WHAT YOU NEED TO DO:
Only one stretch of the data below is wanted: the lines from the one with "Task: Go to the Orders section" through the one with "Task: Open PekingU/rtdetr_v2_r50vd model", repeated exactly.
*** Opening ENTRIES SHOWN ***
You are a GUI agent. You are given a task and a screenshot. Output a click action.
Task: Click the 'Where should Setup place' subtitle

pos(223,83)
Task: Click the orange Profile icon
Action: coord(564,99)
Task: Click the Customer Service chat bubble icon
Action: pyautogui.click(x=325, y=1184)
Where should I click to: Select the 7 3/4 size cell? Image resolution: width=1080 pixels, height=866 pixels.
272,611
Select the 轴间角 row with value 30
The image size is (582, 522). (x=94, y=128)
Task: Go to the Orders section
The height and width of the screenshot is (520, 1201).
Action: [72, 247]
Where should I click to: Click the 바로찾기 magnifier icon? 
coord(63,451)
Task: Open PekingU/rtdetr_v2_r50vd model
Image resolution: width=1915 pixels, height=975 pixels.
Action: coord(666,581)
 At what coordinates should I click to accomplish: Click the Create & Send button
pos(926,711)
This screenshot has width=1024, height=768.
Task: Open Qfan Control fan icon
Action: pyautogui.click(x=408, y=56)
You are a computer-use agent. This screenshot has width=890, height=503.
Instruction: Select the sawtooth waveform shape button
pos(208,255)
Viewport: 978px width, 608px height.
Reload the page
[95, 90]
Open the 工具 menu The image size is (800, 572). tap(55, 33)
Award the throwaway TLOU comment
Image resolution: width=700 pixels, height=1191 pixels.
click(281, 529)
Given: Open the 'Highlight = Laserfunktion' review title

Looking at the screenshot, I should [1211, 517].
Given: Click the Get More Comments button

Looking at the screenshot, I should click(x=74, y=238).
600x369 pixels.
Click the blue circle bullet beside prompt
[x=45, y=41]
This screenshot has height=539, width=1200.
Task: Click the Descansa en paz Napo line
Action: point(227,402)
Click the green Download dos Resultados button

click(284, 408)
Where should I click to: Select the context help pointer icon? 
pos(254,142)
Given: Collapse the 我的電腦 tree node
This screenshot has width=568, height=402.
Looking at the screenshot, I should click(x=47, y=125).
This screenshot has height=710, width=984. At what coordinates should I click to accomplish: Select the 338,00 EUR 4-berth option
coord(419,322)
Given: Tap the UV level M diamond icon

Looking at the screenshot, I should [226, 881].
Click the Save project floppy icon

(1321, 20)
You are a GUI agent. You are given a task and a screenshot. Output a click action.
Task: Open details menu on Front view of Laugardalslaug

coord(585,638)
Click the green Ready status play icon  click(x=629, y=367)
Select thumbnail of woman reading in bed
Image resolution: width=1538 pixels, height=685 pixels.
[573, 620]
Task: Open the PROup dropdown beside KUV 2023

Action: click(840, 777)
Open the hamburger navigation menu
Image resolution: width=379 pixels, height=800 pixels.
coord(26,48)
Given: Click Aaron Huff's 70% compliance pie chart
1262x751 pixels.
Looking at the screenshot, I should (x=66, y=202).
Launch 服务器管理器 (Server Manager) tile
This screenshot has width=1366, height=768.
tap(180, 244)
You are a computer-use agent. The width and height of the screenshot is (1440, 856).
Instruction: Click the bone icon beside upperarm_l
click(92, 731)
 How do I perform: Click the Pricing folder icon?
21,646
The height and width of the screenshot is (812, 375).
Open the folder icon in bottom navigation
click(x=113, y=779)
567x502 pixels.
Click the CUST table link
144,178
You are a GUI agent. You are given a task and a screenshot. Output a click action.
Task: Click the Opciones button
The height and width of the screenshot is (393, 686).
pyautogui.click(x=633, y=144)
*** Closing ENTRIES SHOWN ***
WRITTEN ANSWER:
Task: Go to the Orders section
The height and width of the screenshot is (520, 1201).
Action: [72, 247]
Where should I click to: Click the 바로찾기 magnifier icon? 
coord(63,451)
Task: Open PekingU/rtdetr_v2_r50vd model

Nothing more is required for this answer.